Sessualità e PMA: Ritrovare l'intimità al di là del concepimento mirato
Dott. Andrea Sarti
Psicologo Autore AutorevoleOperante presso: Centro di Psicologia Relazionale, Firenze
La ricerca di una gravidanza in PMA comporta spesso una rigida programmazione dei rapporti sessuali basata sui calendari di ovulazione o sui monitoraggi clinici (i cosiddetti "rapporti mirati"). Questa dinamica trasforma il sesso da un momento di intesa ludica ed affettiva in un compito riproduttivo obbligato.
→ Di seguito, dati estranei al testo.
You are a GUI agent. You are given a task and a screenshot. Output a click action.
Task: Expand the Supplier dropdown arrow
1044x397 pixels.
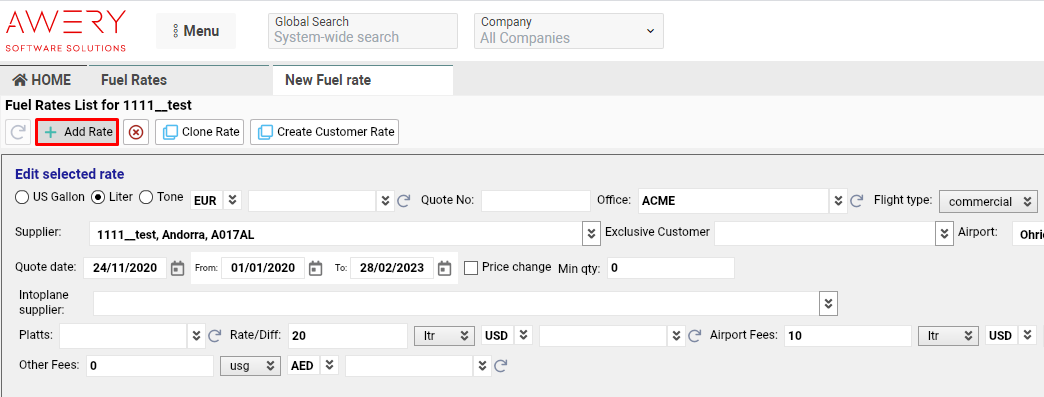[591, 234]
Questo dovere clinico genera frequentemente disfunzioni sessuali temporanee, tra cui calo del desiderio in entrambi i partner, anorgasmia o deficit erettile da prestazione. L'intimità erotica viene gradualmente associata al fallimento ormonale o all'ansia del test negativo mensile.
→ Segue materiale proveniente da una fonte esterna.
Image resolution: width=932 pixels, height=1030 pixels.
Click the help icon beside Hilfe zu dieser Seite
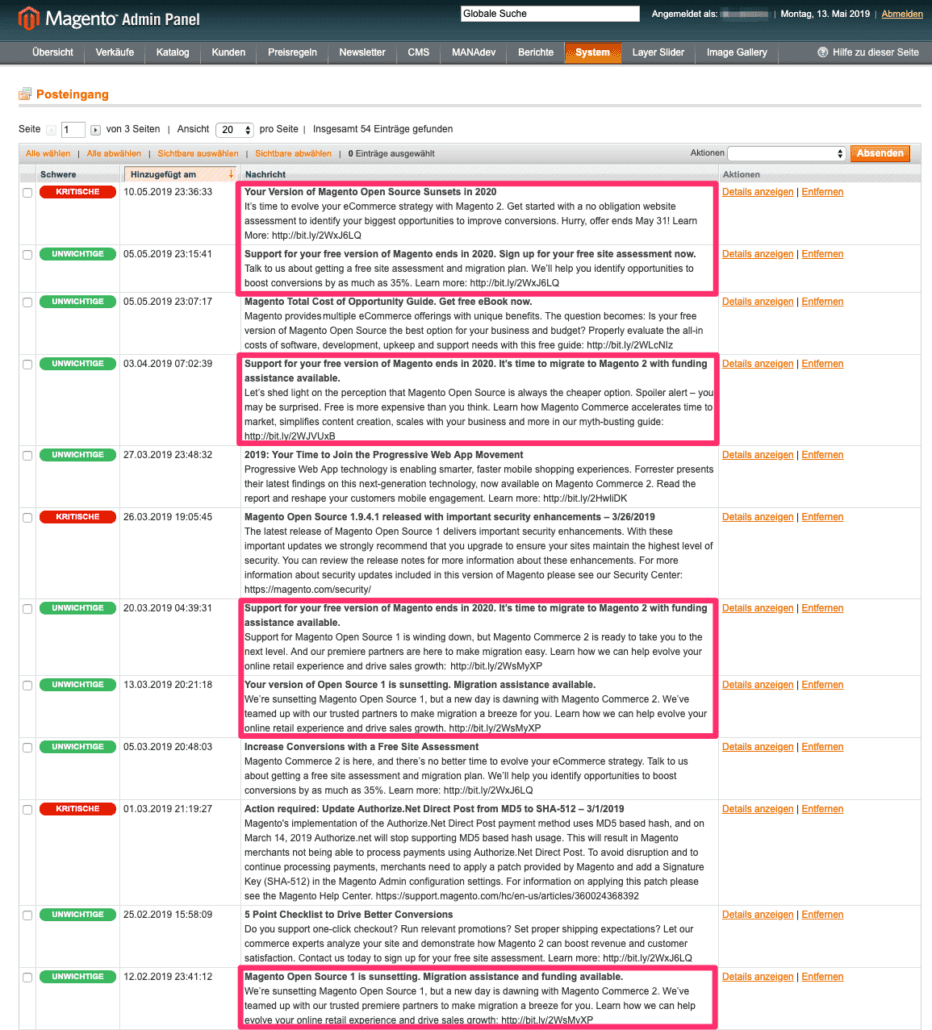point(822,52)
Per tutelare la coppia, è importante reimpostare sani confini relazionali. Lo psicoterapeuta consiglia di separare nettamente la ricerca riproduttiva dal piacere: concordate momenti di intimità e coccole fisiche in cui sia escluso il rapporto penetrativo mirato, riscoprendo la sensualità giocosa, il massaggio e la complicità affettiva svincolata dal dovere biologico.